Il Matto, a man who too is a member of the circus, appears and fixes himself as a tormentor of Zampano, though we never discover why and when Zampano is at his wit's end, he pulls a knife and chases Il Matto, which causes him to get arrested, where he is jailed soon after for the offense. When Zampano is released, he and Gelsomina sees Il Matto on side of the road changing a tire. Zampano stops the car, kills the clown Il Matto and attempts to conceal the body in the car, which goes into flames as Zampano pushes it off the road. But the killing of Il Matto causes Gelsomina to come apart and her coming apart causes Zampano to abandon her while she sleeps, awakening to her clothes, money and her trumpet, one of the other instruments she played on occassions when she and Zampano would perform in the streets to make their modest and almost meager living.
The story only comes to a close when Zampano encounters Gelsomina year's later, having been taken in by her father, well-wasted away till the point she inevitably dies and Zampano finds a beach and breaks down in tears. Is his crying out of regret for never having loved Gelsomina or for not having taken care of her properly? Is it because he bought her from her mother who could have given her a bit more love then he had shown her?

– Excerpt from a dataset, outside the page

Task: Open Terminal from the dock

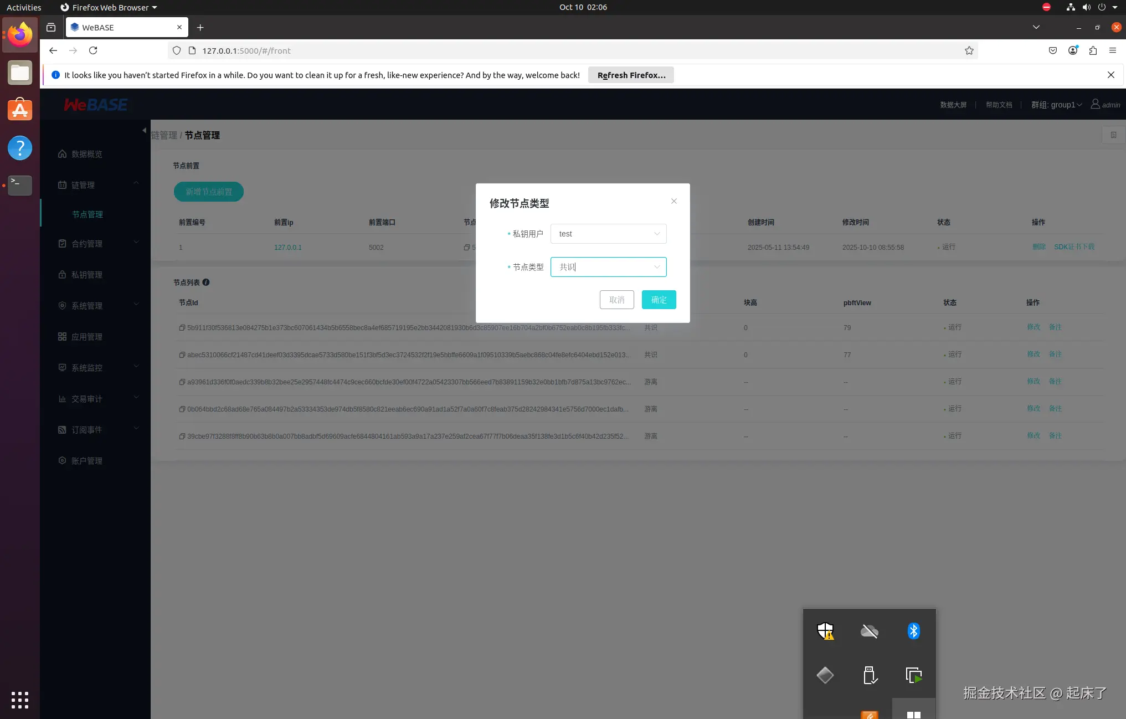Action: [20, 185]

Or was it empathy for her having to have to witness and live with the haunting memory of watching him kill Il Matto?
Any conclusion can be made by anyone who has the care to offer their perspective of [La Strada], but all we do know and what many can agree on, is the depiction of [La Strada] gives us an almost tragic-comedy of humanity, terrifying but not all the way, as smiles can be invoked from the views and scenes of performing clowns, and the chuckles we humans tend to take on when we observe misfortune familiar and unfamiliar to us.
Fellini is the ultimate misfit of film, a true maestro of embracing this human condition for all it is, reserving judgement, forfeiting any such altruism for endeavors to shapeshift it, rather give human kindness, human darkness and human existence its benefit of a doubt for a due in proper.